You like to shoot race photos, but those uptight track officials won't let you get out on the track in your '89 Olds and get some up-close shots of the action? No problem!

The nice folks at MSR Houston allowed me to suit up and strap into the passenger seat of the Pike's Peak-winning Rally Ready Evo, enabling me to get some great on-track shots of the Yeehaw It's Texas '08 24 Hours Of LeMons. Unfortunately, I won't always have access to a 600-horsepower race car with a pro driver who's willing to risk his high-buck machine on a track full of $500 heaps. What I needed was a cheap digital camera with a timelapse feature- just bolt it onto some sucker's volunteer's LeMons racer and let it capture action shots at regular intervals!


A bit of online research led me to the Kodak DC290 Zoom, a late-1990s-vintage 2-megapixel camera that bears about as much resemblance to current cameras as the Dynatac "brick" cellphone does to modern-day phones. It's a real antique, but you can get one for dirt cheap and it has a timelapse feature that will make it take a photograph every minute.

Once my new camera arrived, I spent several minutes making a crude bracket out of a slab of 2x4, some drywall screws, and a handful of zipties. At the track, I convinced the guys on the Mustard Yellow V8olvo to let me bolt this contraption onto their car's rear bumper. A couple of 3/8" bolts held the bracket to the bumper; the zipties around the bumper were just insurance. When the race got going, I started the camera and hoped for the best. Would the batteries last long enough to fill up the camera's 256MB CompactFlash card with usable action shots? Would the camera refuse to function after a few minutes of bumps and vibration?

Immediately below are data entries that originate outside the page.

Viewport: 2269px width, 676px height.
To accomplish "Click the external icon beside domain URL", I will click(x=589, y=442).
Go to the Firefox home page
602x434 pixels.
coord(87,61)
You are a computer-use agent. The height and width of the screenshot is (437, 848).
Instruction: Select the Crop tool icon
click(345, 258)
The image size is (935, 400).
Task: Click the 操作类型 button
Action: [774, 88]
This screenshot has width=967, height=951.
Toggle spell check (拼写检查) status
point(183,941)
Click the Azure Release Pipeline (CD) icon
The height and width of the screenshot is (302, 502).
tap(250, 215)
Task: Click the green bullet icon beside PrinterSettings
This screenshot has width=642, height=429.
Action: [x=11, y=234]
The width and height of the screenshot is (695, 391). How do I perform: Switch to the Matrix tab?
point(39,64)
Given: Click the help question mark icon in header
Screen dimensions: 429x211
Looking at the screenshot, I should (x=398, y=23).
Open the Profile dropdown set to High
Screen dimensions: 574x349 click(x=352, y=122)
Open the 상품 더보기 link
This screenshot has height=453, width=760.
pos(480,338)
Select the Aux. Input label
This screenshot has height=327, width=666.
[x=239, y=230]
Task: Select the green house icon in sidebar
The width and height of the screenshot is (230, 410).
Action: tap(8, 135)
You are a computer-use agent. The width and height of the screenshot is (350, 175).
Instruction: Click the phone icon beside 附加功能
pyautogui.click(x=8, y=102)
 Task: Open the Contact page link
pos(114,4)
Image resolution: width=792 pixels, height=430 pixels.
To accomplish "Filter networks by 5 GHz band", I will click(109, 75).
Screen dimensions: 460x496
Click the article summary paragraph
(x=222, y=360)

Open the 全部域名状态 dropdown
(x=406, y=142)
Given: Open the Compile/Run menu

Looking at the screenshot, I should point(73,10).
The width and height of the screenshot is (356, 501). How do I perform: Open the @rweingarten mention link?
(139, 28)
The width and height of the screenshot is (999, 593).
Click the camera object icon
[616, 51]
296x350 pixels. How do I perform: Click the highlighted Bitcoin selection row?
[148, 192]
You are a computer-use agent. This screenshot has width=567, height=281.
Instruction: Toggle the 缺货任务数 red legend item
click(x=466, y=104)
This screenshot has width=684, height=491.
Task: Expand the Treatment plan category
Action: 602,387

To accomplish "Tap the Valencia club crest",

LeMons races have been quite clean in the post-Altamont era, so I wasn't too worried about the camera getting bashed by another car… but that's just what happened, just a couple of hours into the race. Some driver whacked his crapcan's snout into the V8olvo's bumper, and the camera disappeared somewhere near the section of track they call the "Bus Stop." When the V8olvo rolled into the Penalty Box after the incident with the camera bracket empty, I was almost too distraught to dish out appropriate justice to the miscreants.


With 7 hours left to go in the race, I wouldn't be able to hit the track and search for the camera for quite a while. I didn't care about the camera, which I assumed would be run over several thousand times as it baked on the hot tarmac all day, but I figured that the CF card might survive such abuse. Once the day's race session was over and the track was empty (save the usual mini-junkyard of bumpers, fenders, connecting rods, etc. you always find dumped on the asphalt during a LeMons race), the LeMons Supreme Court hopped into the LeMons Highway De-Beautification Department's F250 and headed for the Bus Stop. Would we find the camera?

Yes! Obviously, the fact that you're seeing these photos indicates that our search was successful. LeMons Supreme Court Justice Lieberman spotted the Kodak in the weeds about 50 feet from the track. The camera hadn't been run over, still powered up (though the LCD display was broken), and had some decent photos on the card!


What's next for LeMons BumperCam technology? For LeMons South next month, I've picked up a cheap Canon A460, and I'll be installing the free CHDK software created by some firmware hackers for Canon Powershots. CHDK uses simple scripts written with a version of the BASIC programming language, and it's pretty easy to get an intervalometer feature going on the A460. This time I'll put a little more time into camera mount construction (no 2x4s this time), too. We'll see how well my new setup works in the real world!